*WORK TO BE COMPLETED*.
Your task is to work out how many lines in the data include the word "agent". Reply with the number alone.

Collected data
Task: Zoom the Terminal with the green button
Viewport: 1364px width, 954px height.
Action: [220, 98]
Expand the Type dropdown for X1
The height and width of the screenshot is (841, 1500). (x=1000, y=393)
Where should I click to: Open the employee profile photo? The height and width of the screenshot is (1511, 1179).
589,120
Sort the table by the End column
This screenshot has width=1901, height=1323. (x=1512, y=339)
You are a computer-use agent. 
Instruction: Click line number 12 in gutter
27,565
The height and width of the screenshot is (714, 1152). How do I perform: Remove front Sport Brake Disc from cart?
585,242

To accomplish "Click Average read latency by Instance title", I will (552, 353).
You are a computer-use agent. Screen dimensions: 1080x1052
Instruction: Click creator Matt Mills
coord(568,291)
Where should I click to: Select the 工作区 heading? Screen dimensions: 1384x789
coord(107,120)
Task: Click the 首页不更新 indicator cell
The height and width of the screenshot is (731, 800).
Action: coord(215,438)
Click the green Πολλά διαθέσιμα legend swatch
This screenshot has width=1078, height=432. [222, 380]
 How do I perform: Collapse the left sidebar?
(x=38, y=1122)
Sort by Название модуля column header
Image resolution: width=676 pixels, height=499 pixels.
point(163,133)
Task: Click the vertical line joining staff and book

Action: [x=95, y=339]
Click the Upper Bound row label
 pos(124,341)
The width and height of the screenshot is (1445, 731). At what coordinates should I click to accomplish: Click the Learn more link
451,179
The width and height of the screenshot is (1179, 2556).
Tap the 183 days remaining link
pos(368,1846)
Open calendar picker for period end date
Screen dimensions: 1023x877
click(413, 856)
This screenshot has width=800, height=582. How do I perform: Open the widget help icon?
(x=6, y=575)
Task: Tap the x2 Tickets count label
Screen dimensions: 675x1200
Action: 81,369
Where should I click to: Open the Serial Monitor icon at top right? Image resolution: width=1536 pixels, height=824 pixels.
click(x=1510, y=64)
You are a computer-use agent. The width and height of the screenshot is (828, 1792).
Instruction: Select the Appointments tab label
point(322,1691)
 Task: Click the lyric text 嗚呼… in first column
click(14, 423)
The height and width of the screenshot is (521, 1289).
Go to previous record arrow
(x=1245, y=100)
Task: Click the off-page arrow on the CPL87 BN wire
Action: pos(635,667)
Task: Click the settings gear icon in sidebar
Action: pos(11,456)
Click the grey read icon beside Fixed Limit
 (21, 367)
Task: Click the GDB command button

*ANSWER TO THIS EXERCISE*.
3